- DATA PROVIDED:
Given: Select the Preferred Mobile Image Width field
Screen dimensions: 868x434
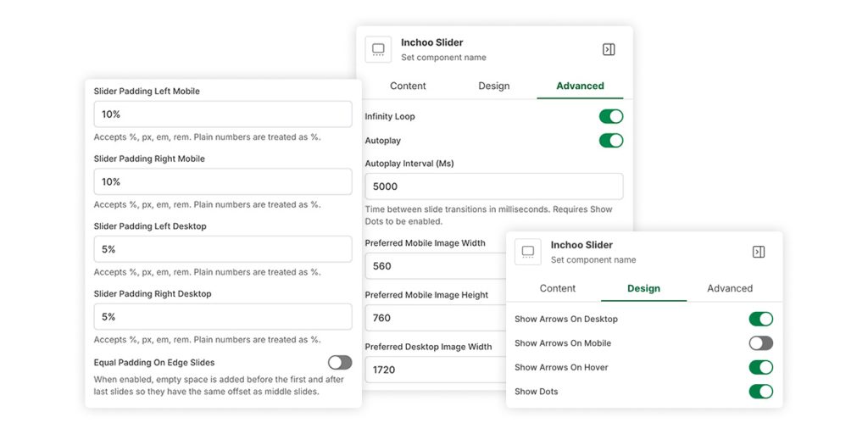Looking at the screenshot, I should point(432,266).
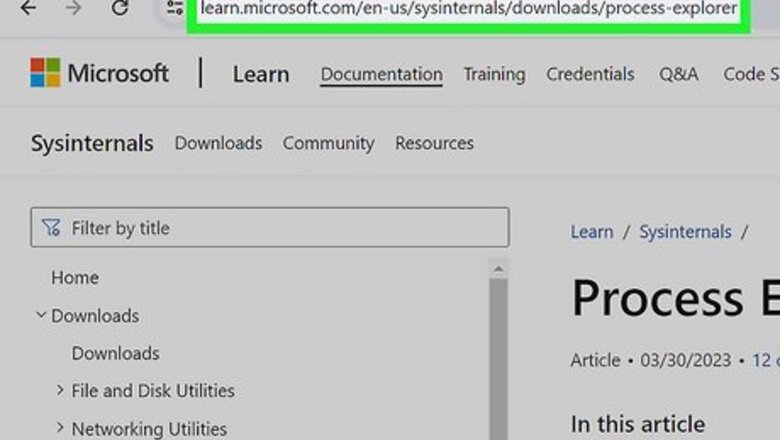Open Downloads in Sysinternals nav bar
780x440 pixels.
[218, 143]
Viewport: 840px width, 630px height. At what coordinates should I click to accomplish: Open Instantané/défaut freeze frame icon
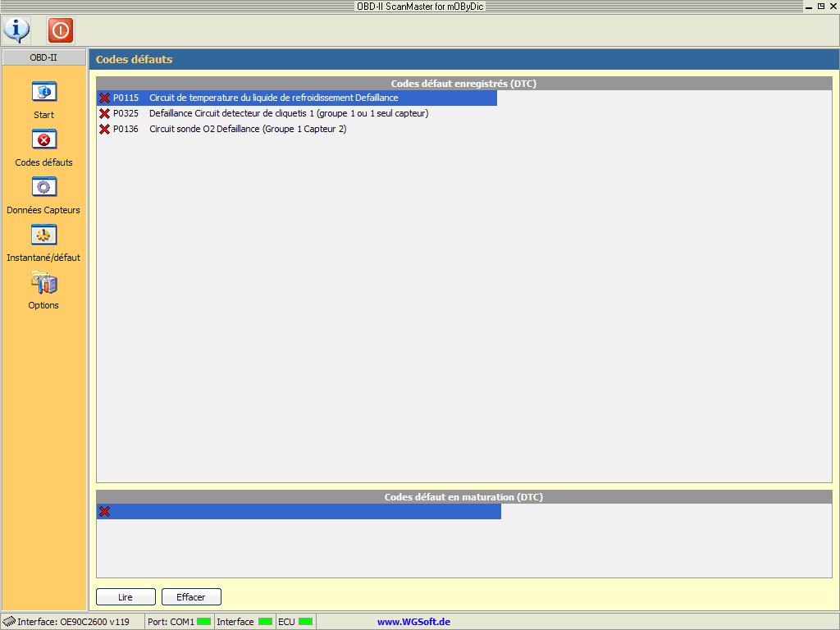coord(43,235)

- ACTION ITEM:
Please transcribe exactly the line containing "Screen dimensions: 868x434" and every later line through the end of the records above, omitting pictures.

- SOLUTION TO THE PROBLEM:
Screen dimensions: 868x434
Looking at the screenshot, I should point(432,266).
Open Downloads in Sysinternals nav bar
780x440 pixels.
[218, 143]
Viewport: 840px width, 630px height. At what coordinates should I click to accomplish: Open Instantané/défaut freeze frame icon
coord(43,235)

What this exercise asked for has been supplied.